> The exercise:
Repeat every one of the items below word for word, changing nothing.

> Entries for finding text and elements:
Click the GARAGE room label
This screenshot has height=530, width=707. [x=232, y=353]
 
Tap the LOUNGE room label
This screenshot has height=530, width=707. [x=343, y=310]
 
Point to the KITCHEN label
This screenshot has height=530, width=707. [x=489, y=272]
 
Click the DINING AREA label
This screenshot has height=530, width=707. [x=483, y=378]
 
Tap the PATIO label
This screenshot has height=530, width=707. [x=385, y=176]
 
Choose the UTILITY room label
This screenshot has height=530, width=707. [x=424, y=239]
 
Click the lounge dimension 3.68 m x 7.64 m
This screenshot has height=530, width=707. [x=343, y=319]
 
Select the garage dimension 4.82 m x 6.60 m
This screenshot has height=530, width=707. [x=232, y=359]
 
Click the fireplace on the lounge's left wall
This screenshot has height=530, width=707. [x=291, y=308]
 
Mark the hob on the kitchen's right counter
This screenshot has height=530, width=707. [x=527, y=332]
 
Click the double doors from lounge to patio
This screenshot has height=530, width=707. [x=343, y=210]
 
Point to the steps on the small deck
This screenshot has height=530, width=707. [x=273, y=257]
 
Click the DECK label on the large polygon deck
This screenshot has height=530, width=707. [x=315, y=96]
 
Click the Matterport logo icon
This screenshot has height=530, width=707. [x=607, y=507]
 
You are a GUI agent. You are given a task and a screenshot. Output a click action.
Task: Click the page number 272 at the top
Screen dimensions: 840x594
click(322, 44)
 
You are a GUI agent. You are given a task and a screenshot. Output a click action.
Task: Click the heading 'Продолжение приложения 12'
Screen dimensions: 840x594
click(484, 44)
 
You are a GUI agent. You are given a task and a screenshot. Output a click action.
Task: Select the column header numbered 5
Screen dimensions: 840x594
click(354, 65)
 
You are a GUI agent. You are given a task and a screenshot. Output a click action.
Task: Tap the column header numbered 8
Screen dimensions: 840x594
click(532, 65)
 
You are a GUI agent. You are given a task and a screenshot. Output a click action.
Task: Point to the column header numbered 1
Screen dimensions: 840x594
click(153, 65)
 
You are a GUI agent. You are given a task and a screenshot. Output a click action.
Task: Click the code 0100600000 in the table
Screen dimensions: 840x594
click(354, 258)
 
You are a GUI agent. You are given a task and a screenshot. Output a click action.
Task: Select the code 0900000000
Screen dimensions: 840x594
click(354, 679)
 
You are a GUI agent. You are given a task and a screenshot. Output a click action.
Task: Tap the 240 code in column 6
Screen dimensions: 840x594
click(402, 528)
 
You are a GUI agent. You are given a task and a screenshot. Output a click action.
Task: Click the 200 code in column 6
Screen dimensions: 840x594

> Correct response:
Click the GARAGE room label
This screenshot has height=530, width=707. [x=232, y=353]
 
Tap the LOUNGE room label
This screenshot has height=530, width=707. [x=343, y=310]
 
Point to the KITCHEN label
This screenshot has height=530, width=707. [x=489, y=272]
 
Click the DINING AREA label
This screenshot has height=530, width=707. [x=483, y=378]
 
Tap the PATIO label
This screenshot has height=530, width=707. [x=385, y=176]
 
Choose the UTILITY room label
This screenshot has height=530, width=707. [x=424, y=239]
 
Click the lounge dimension 3.68 m x 7.64 m
This screenshot has height=530, width=707. [x=343, y=319]
 
Select the garage dimension 4.82 m x 6.60 m
This screenshot has height=530, width=707. [x=232, y=359]
 
Click the fireplace on the lounge's left wall
This screenshot has height=530, width=707. [x=291, y=308]
 
Mark the hob on the kitchen's right counter
This screenshot has height=530, width=707. [x=527, y=332]
 
Click the double doors from lounge to patio
This screenshot has height=530, width=707. [x=343, y=210]
 
Point to the steps on the small deck
This screenshot has height=530, width=707. [x=273, y=257]
 
Click the DECK label on the large polygon deck
This screenshot has height=530, width=707. [x=315, y=96]
 
Click the Matterport logo icon
This screenshot has height=530, width=707. [x=607, y=507]
 
You are a GUI agent. You are given a task and a screenshot. Output a click action.
Task: Click the page number 272 at the top
Screen dimensions: 840x594
click(322, 44)
 
You are a GUI agent. You are given a task and a screenshot. Output a click action.
Task: Click the heading 'Продолжение приложения 12'
Screen dimensions: 840x594
click(484, 44)
 
You are a GUI agent. You are given a task and a screenshot. Output a click action.
Task: Select the column header numbered 5
Screen dimensions: 840x594
click(354, 65)
 
You are a GUI agent. You are given a task and a screenshot. Output a click action.
Task: Tap the column header numbered 8
Screen dimensions: 840x594
click(532, 65)
 
You are a GUI agent. You are given a task and a screenshot. Output a click action.
Task: Point to the column header numbered 1
Screen dimensions: 840x594
click(153, 65)
 
You are a GUI agent. You are given a task and a screenshot. Output a click action.
Task: Click the code 0100600000 in the table
Screen dimensions: 840x594
click(354, 258)
 
You are a GUI agent. You are given a task and a screenshot. Output a click action.
Task: Select the code 0900000000
Screen dimensions: 840x594
click(354, 679)
 
You are a GUI agent. You are given a task and a screenshot. Output a click action.
Task: Tap the 240 code in column 6
Screen dimensions: 840x594
click(402, 528)
 
You are a GUI agent. You are given a task and a screenshot. Output a click action.
Task: Click the 200 code in column 6
Screen dimensions: 840x594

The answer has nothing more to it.